-- Data to examine --
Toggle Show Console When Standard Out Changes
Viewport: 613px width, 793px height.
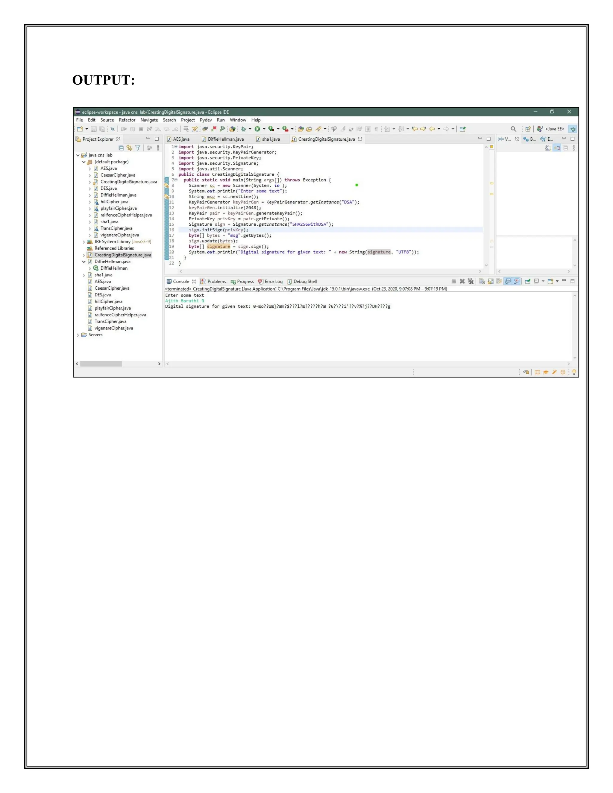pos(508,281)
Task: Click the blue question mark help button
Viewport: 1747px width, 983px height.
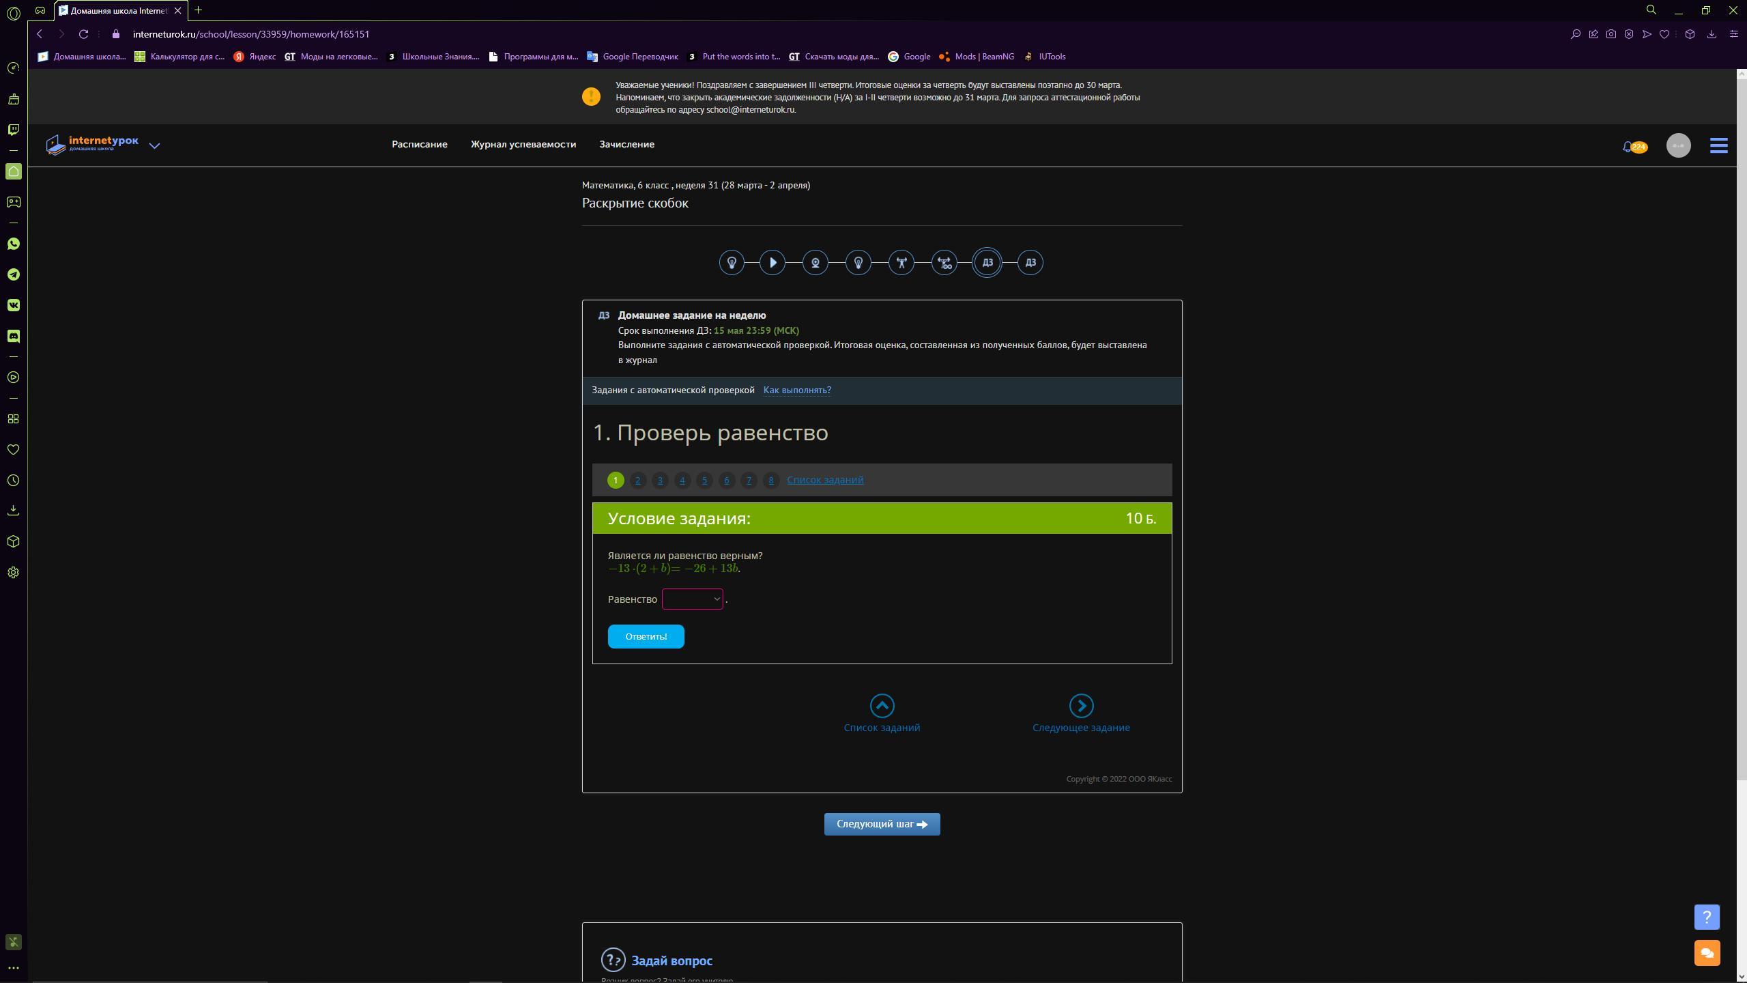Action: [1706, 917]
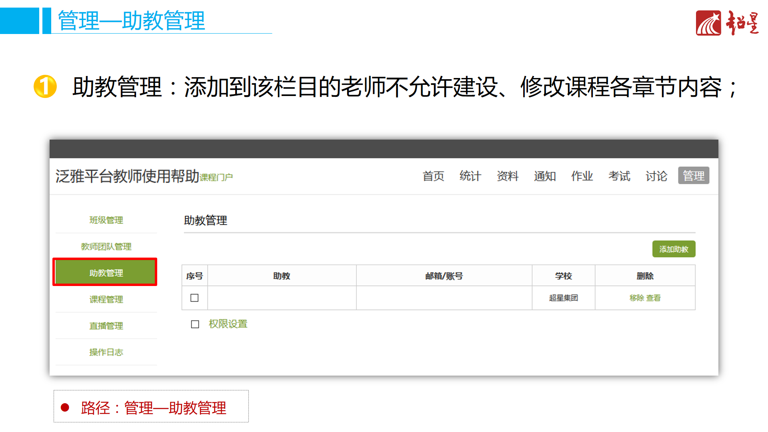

-- What you have to do --
Output the records above exactly; leave out the pictures.

-- Result of the task --
Toggle Show Console When Standard Out Changes
Viewport: 613px width, 793px height.
pos(508,281)
Task: Click the blue question mark help button
Viewport: 1747px width, 983px height.
Action: [1706, 917]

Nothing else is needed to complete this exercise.